Desuppresion is basically a word I made up to describe the purposeful unraveling of anxiety and emotions that have been pinned up inside of me for years. The side affects is uncontrollable crying with a side of anger and disgust.
You may be wondering what the hell is wrong with me. It’s simple…I am allowing myself to feel. I am undergoing an emotional purge. In other words, I am going through emotional hell to obtain mental release.
I was never aware of how much stuff I actually suppressed. I mean, I suppressed the good and bad memories. Just pushed them all away until years later I am feeling numb. Smells, voices and noises no longer projected a memory for me. A lot of things stopped affecting me and when emotions did surface they were not quite appropriate. Or they would last longer than they needed to.
How did this happen?
I honestly don’t know the exact place and time but I remember promising myself to not feel pain again.
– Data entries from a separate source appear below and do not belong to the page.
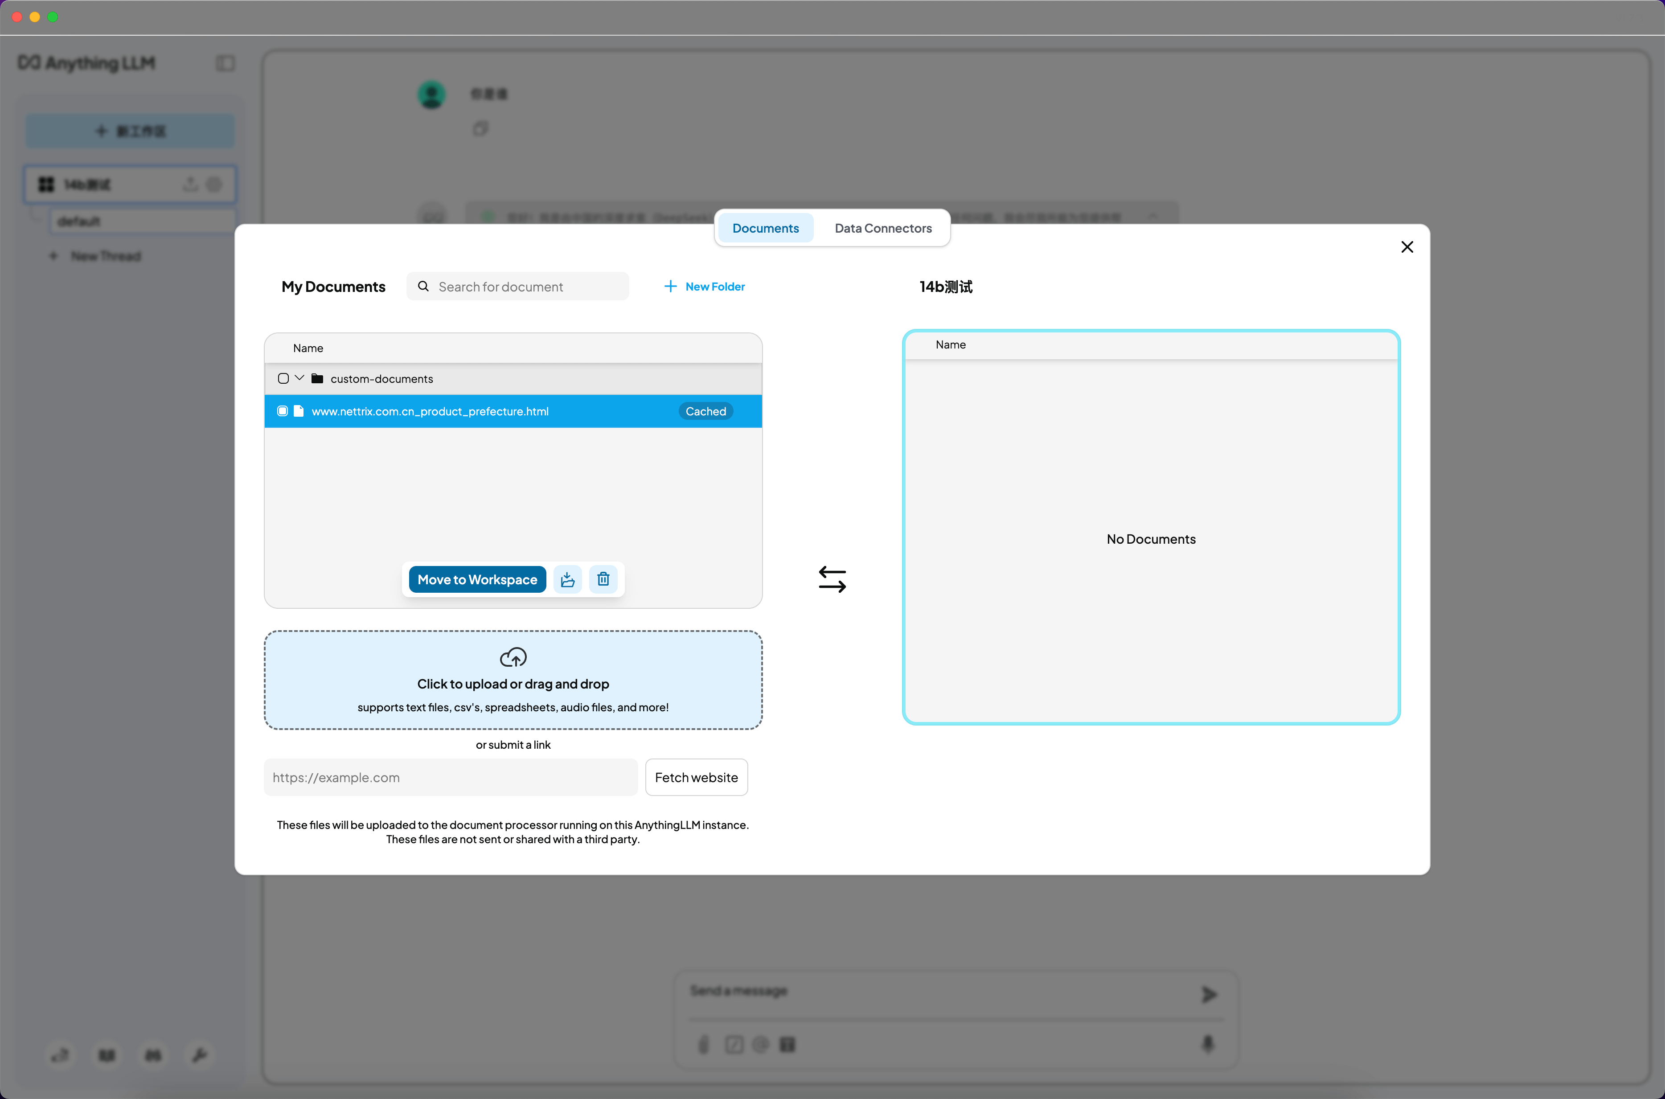Click the swap arrows icon between panels
1665x1099 pixels.
[x=832, y=579]
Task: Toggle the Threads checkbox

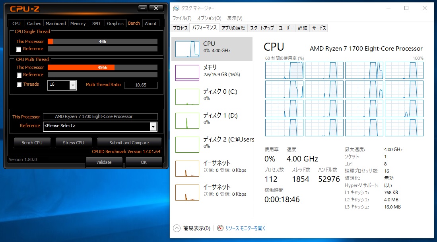Action: point(19,85)
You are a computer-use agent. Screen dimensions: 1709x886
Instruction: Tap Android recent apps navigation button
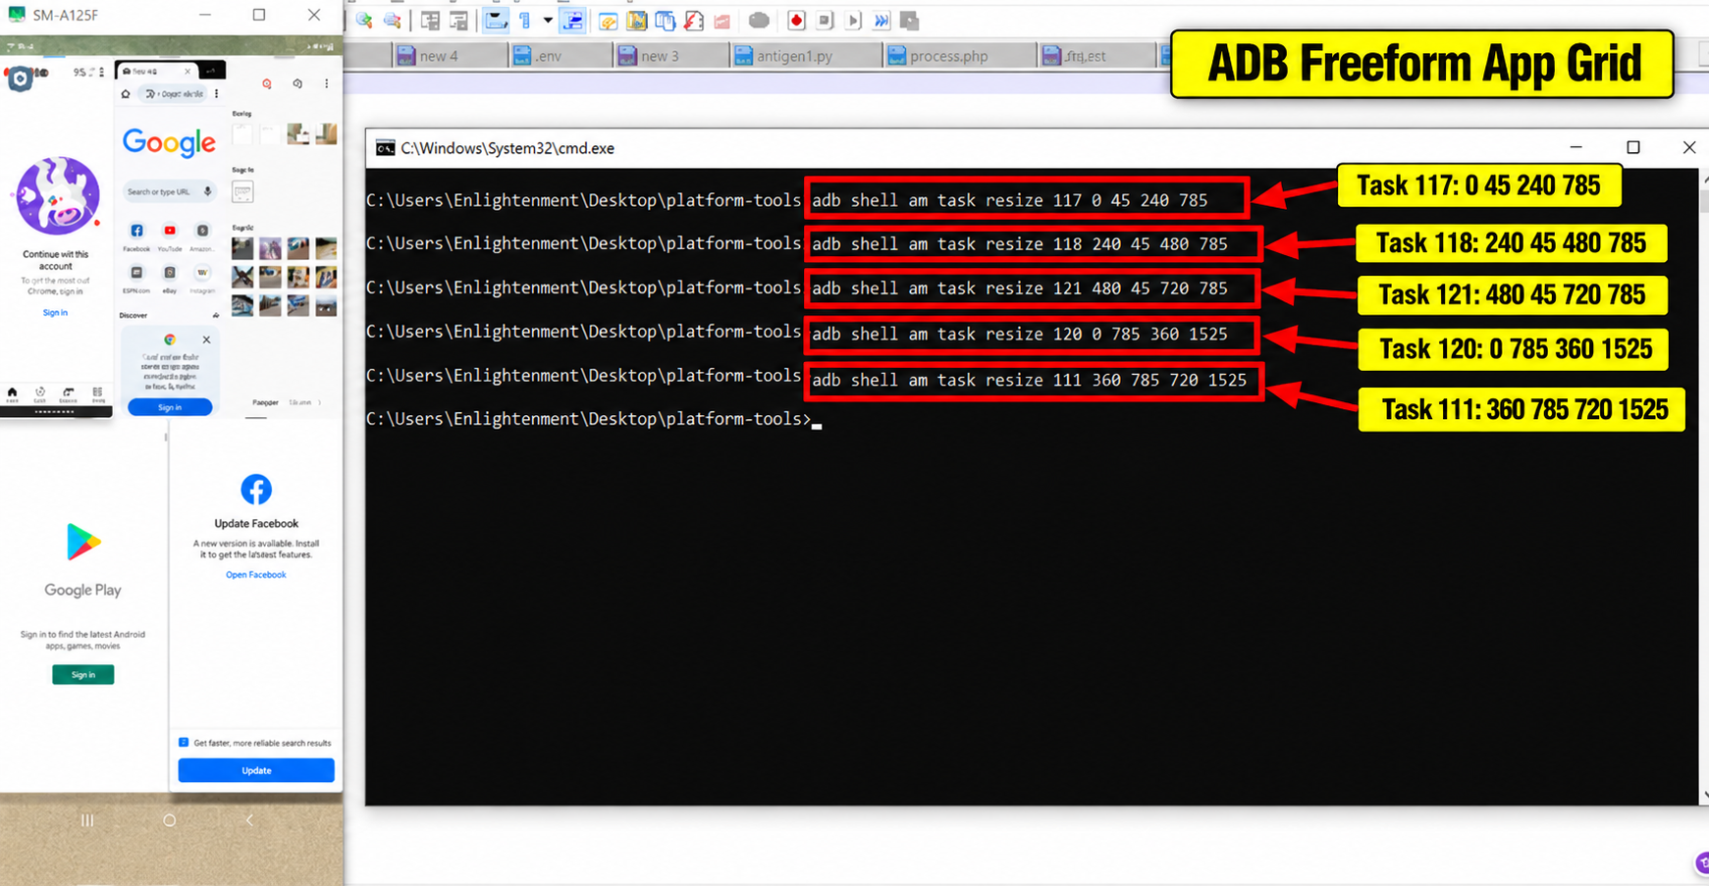tap(87, 820)
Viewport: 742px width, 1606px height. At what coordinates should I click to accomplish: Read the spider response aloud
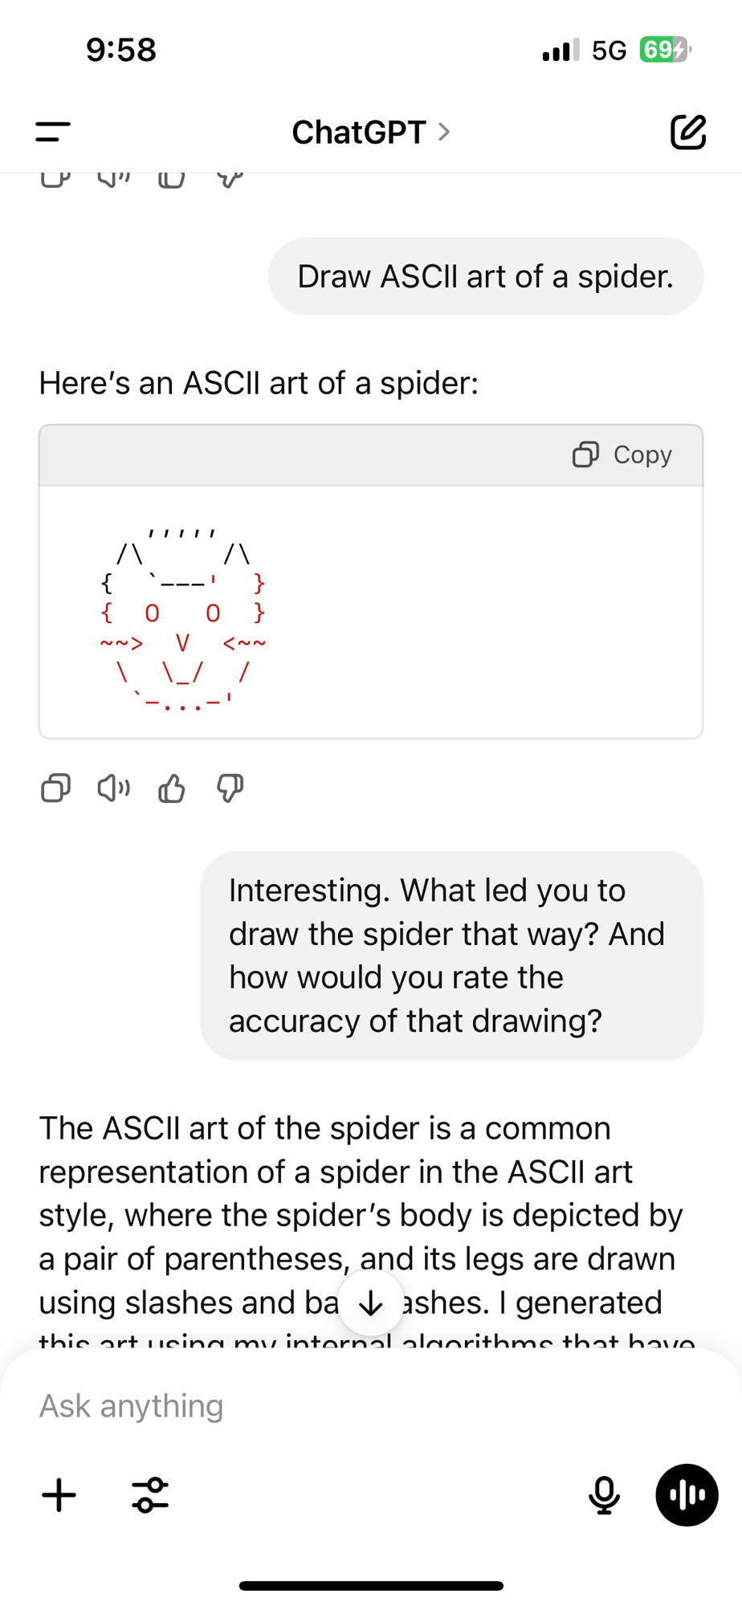pos(113,789)
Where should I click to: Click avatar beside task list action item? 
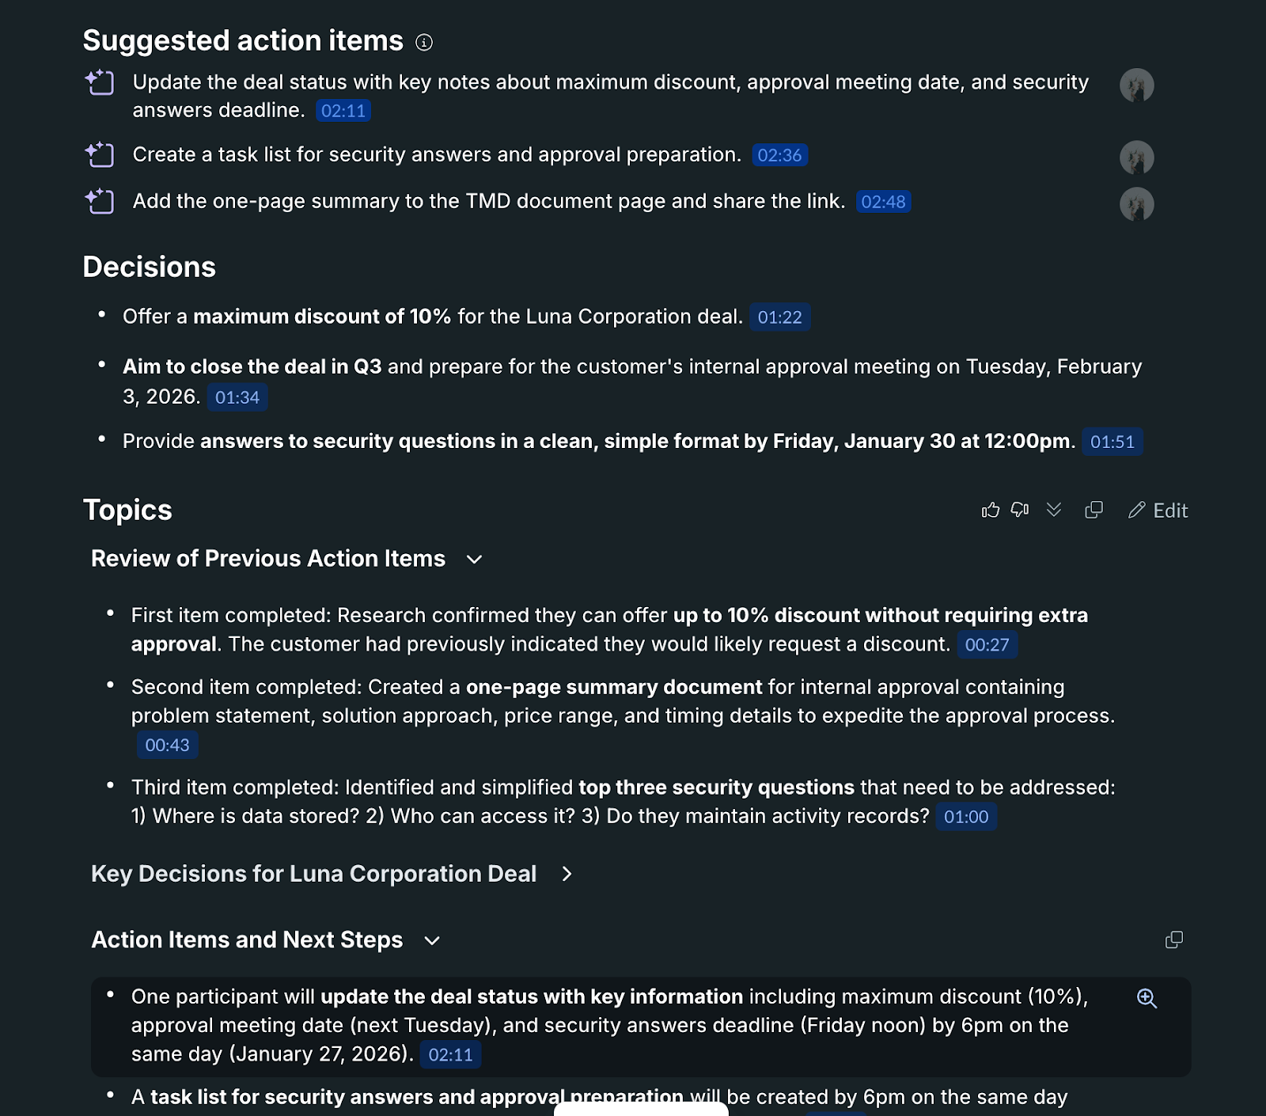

This caused me to first block hurtful experiences and then good occurrences that were tied to a bad experiences. Then after awhile I just throw all the memories to the back of the brain. Years and years later I became a professional suppressor not realizing this was a major road block for me.
I didn’t realize I was a habitual suppressor until the day I was purging my closet. I ran across old letters and pictures that pricked some emotions. Some papers I came across I honestly forgot and felt ashamed because they were happy things. The more I found, the weirder I felt. This day was different from others because I was actually feeling something. In a matter of hours I cried, laughed and aggressively tore pages in half and discarded them.
On the Bright Side…
I started to remember Saturday morning pancakes with my mom, old high school memories and my deceased loved ones I would give anything to hug again. I came across ex-friends and love letters. I laughed at the jokes and remembered pivotal things I learned from them.
The more things I discovered the further I saw how far I came. Some guilt overshadowed me when I thought of some of the friendships I messed up or the times I blew off advice from elders. Joy warmed my heart when I read old letters from my late “Lil Auntie” (that’s what we called her). Or my late Uncle Bubba that sent encouraging words all the way from Bowling Green, Kentucky. Or the picture my grade school best friend ,who I am blessed to still know, drew.
I was mentally wore out when I finished that closet but that night I never slept so well.
I woke up the next day wondering how long I’ve been denying myself to feel and after I could not pin point it I just started praying for God to resurrect what was dead inside of me. And boy and boy the emotions started overflowing. A lot of conversations came in the forefront and I grew angry as if the conversations just happened.
One of the worse feelings was reliving heartbreak all over again. There were some things that resurfaced that literally made my chest hurt. Some of these things caused me to cry uncontrollably and no matter how hard it hurt I allowed it happen. This was not a pretty but I was relieved when I was all cried out. I found that I could talk about it without no longer getting upset.
I will admit this was rough for me but I am no longer numb. I am no longer bitter. I smile more. I forgive faster. I let myself off the hook for past mistakes both controllable and uncontrollable. It’s re-building my confidence. I am trusting more often. I am feeling comfortable in my skin. It’s turned out to be a beautiful thing.
I am convinced that one of the symptoms of depression stem from holding in emotions. We are conditioned to keep telling ourselves that we are fine when in fact we aren’t.
Why is it such a bad thing to admit your day is crummy? One notable fact about emotions is they’re temporary, so why not just feel them until it passes. Why spend energy for years at a time permanently holding on to something that could be temporary and pass in a moment’s time?
If you are rejected for something why not feel that anger and sadness and then encourage yourself to try again. If someone hurts your feelings why not write about it and cry it out like Erica Barry in the movie “Something’s Gotta Give” until you no longer need the tissue box.
Have you ever underwent an emotional purge? How was your experience?